Data for this exercise:
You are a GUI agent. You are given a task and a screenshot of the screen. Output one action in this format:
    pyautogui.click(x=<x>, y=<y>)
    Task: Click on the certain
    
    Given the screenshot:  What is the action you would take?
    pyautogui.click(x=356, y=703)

Prompt: Reproduce the data above verbatim, line for line.

Written solution:
You are a GUI agent. You are given a task and a screenshot of the screen. Output one action in this format:
    pyautogui.click(x=<x>, y=<y>)
    Task: Click on the certain
    
    Given the screenshot:  What is the action you would take?
    pyautogui.click(x=356, y=703)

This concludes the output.